Jian's jaw dropped. "Then I'll forge a sword that splits mountains!"

Mei's gaze sharpened. "And without records, your sword will shatter before it leaves the forge."

Qiang whispered, "If even land can be forged… it can also break."

Rou's eyes burned. "Then side branches must master artifacts if we are to be equals."

Wei grinned. "Can you forge beds that sing?" Mistress Yao's brush cracked his skull again.

Shun stayed quiet, but his eyes lingered on the glowing channels with uncanny focus.

Li Heng's pulse quickened. A city, an artifact. Lingyao itself a machine. Roads and towers as circuits. Qi as current. This is not sorcery—it is engineering, scaled to a world.

Kuang's hammer rested on his shoulder. "Grades divide all things. This plate is only 3rd-grade Mortal, yet it carries the design of a city. Above it are Spirit, Earth, Heaven, Immortal. Each grade higher demands cultivation and skill. A Qi Accumulation smith cannot forge beyond Mortal. A Foundation cultivator may reach Spirit. Core can temper Spirit high-grade. Golden Core forges Earth. Only Nascent Soul shapes Heaven. Without cultivation, no matter your cleverness, the fire consumes you before the metal bends."

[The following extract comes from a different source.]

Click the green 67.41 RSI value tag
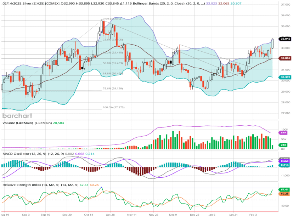 coord(284,190)
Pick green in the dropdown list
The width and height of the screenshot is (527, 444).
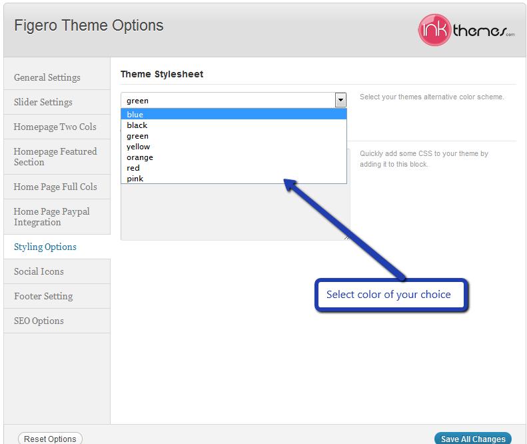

The silence afterward was absolute.

Then Master Qin spoke once more. "Law. Array. Pill. Artifact. These are the pillars of our clan. Forget this, and you will serve. Master them, and you may rule."

Attendants moved down the rows, jade slips placed into small hands. Four characters carved deep:

Law. Array. Pill. Artifact.

Mistress Yao's voice cut like steel. "Trace them until your hands bleed. If you cannot write, you cannot think."

The lesson ended.

---

Parental Interlude

Back in the family courtyard, Lady Yan awaited him. She brushed the dust from his robe, eyes searching his face.

"So, Heng'er," she asked, voice soft but intent, "what did you learn today?"

"That cities breathe," he said. "That pills obey law. That even stone may be forged to carry words."

Her lips curved faintly, but her gaze was sharp. "Then remember: every breath may heal, or burn. You must learn which is which."

Later, his father summoned him to his study. The room smelled of ink and iron. Ledgers lay beside weapon racks. Li Wei did not look up from his scroll until Heng stood silently before him.

"Golden Core commands armies," he said at last. "Did you hear it? Did you understand its weight?"

"I did," Heng answered.

Li Wei's gaze lifted. "Then hold it in silence. To speak of power invites envy. Envy kills faster than any blade."

The silence stretched. Then his father returned to his writing. Heng bowed and withdrew.

In the quiet of his chamber, jade slip warm in his palm, Li Heng traced the words again and again. Law. Array. Pill. Artifact.

Not miracle. Not myth. Civilization.